TASK INPUTS section start

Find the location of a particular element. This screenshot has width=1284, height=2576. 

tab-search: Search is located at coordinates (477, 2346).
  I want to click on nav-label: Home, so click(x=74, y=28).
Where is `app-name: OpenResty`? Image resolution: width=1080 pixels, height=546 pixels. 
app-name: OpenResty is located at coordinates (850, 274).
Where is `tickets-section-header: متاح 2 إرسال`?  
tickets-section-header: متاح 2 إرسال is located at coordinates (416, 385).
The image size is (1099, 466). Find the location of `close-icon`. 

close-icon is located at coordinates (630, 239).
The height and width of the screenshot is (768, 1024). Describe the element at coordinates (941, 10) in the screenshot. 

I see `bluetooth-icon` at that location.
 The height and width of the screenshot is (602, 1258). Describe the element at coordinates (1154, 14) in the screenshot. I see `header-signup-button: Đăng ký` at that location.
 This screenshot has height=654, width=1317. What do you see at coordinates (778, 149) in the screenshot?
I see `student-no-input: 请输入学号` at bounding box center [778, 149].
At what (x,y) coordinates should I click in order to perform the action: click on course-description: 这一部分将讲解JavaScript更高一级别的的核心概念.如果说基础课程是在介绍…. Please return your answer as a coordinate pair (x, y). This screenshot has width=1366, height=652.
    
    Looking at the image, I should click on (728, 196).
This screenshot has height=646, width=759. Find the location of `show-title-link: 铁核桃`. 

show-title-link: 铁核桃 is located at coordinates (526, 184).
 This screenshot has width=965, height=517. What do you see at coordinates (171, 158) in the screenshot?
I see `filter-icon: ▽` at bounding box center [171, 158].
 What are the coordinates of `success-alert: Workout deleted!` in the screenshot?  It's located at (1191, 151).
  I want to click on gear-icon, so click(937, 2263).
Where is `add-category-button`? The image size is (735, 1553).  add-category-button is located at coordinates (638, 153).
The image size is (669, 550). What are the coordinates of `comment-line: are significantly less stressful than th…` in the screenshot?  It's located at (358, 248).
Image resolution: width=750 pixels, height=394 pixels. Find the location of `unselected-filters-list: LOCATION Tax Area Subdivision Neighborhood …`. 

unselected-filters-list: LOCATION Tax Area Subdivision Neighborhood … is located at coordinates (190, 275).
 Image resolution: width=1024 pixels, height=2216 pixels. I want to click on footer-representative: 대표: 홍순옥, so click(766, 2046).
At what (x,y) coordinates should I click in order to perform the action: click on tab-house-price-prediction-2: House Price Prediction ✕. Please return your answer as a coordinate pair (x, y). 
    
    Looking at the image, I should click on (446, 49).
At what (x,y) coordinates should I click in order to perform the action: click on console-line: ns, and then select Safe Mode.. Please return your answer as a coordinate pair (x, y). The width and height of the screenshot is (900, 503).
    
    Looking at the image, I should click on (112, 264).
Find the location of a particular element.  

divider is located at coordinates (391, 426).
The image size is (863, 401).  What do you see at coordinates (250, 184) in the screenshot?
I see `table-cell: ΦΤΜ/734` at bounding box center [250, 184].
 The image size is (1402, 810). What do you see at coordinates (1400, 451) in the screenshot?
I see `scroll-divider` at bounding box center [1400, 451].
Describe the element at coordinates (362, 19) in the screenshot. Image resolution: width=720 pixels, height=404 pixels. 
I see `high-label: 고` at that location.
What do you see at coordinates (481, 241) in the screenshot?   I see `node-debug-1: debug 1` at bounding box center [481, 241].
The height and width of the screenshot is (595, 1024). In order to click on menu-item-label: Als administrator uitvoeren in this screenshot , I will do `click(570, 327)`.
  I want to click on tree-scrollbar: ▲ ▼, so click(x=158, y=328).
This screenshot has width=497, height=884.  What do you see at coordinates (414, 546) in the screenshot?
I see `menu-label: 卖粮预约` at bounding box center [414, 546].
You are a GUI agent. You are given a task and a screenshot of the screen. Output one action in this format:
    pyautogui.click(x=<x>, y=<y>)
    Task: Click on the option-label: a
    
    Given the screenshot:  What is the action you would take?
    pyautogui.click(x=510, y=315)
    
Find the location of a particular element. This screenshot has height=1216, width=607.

TASK INPUTS section end

■ EXERCISE: Copy out all of the material above again, word for word, with no changes.

■ TASK ANSWER:
Find the location of a particular element. This screenshot has width=1284, height=2576. 

tab-search: Search is located at coordinates (477, 2346).
  I want to click on nav-label: Home, so click(x=74, y=28).
Where is `app-name: OpenResty`? Image resolution: width=1080 pixels, height=546 pixels. 
app-name: OpenResty is located at coordinates (850, 274).
Where is `tickets-section-header: متاح 2 إرسال`?  
tickets-section-header: متاح 2 إرسال is located at coordinates (416, 385).
The image size is (1099, 466). Find the location of `close-icon`. 

close-icon is located at coordinates (630, 239).
The height and width of the screenshot is (768, 1024). Describe the element at coordinates (941, 10) in the screenshot. 

I see `bluetooth-icon` at that location.
 The height and width of the screenshot is (602, 1258). Describe the element at coordinates (1154, 14) in the screenshot. I see `header-signup-button: Đăng ký` at that location.
 This screenshot has height=654, width=1317. What do you see at coordinates (778, 149) in the screenshot?
I see `student-no-input: 请输入学号` at bounding box center [778, 149].
At what (x,y) coordinates should I click in order to perform the action: click on course-description: 这一部分将讲解JavaScript更高一级别的的核心概念.如果说基础课程是在介绍…. Please return your answer as a coordinate pair (x, y). This screenshot has width=1366, height=652.
    
    Looking at the image, I should click on (728, 196).
This screenshot has height=646, width=759. Find the location of `show-title-link: 铁核桃`. 

show-title-link: 铁核桃 is located at coordinates (526, 184).
 This screenshot has width=965, height=517. What do you see at coordinates (171, 158) in the screenshot?
I see `filter-icon: ▽` at bounding box center [171, 158].
 What are the coordinates of `success-alert: Workout deleted!` in the screenshot?  It's located at (1191, 151).
  I want to click on gear-icon, so click(937, 2263).
Where is `add-category-button`? The image size is (735, 1553).  add-category-button is located at coordinates (638, 153).
The image size is (669, 550). What are the coordinates of `comment-line: are significantly less stressful than th…` in the screenshot?  It's located at (358, 248).
Image resolution: width=750 pixels, height=394 pixels. Find the location of `unselected-filters-list: LOCATION Tax Area Subdivision Neighborhood …`. 

unselected-filters-list: LOCATION Tax Area Subdivision Neighborhood … is located at coordinates (190, 275).
 Image resolution: width=1024 pixels, height=2216 pixels. I want to click on footer-representative: 대표: 홍순옥, so click(766, 2046).
At what (x,y) coordinates should I click in order to perform the action: click on tab-house-price-prediction-2: House Price Prediction ✕. Please return your answer as a coordinate pair (x, y). 
    
    Looking at the image, I should click on (446, 49).
At what (x,y) coordinates should I click in order to perform the action: click on console-line: ns, and then select Safe Mode.. Please return your answer as a coordinate pair (x, y). The width and height of the screenshot is (900, 503).
    
    Looking at the image, I should click on (112, 264).
Find the location of a particular element.  

divider is located at coordinates (391, 426).
The image size is (863, 401).  What do you see at coordinates (250, 184) in the screenshot?
I see `table-cell: ΦΤΜ/734` at bounding box center [250, 184].
 The image size is (1402, 810). What do you see at coordinates (1400, 451) in the screenshot?
I see `scroll-divider` at bounding box center [1400, 451].
Describe the element at coordinates (362, 19) in the screenshot. Image resolution: width=720 pixels, height=404 pixels. 
I see `high-label: 고` at that location.
What do you see at coordinates (481, 241) in the screenshot?   I see `node-debug-1: debug 1` at bounding box center [481, 241].
The height and width of the screenshot is (595, 1024). In order to click on menu-item-label: Als administrator uitvoeren in this screenshot , I will do `click(570, 327)`.
  I want to click on tree-scrollbar: ▲ ▼, so click(x=158, y=328).
This screenshot has width=497, height=884.  What do you see at coordinates (414, 546) in the screenshot?
I see `menu-label: 卖粮预约` at bounding box center [414, 546].
You are a GUI agent. You are given a task and a screenshot of the screen. Output one action in this format:
    pyautogui.click(x=<x>, y=<y>)
    Task: Click on the option-label: a
    
    Given the screenshot:  What is the action you would take?
    pyautogui.click(x=510, y=315)
    
Find the location of a particular element. This screenshot has height=1216, width=607.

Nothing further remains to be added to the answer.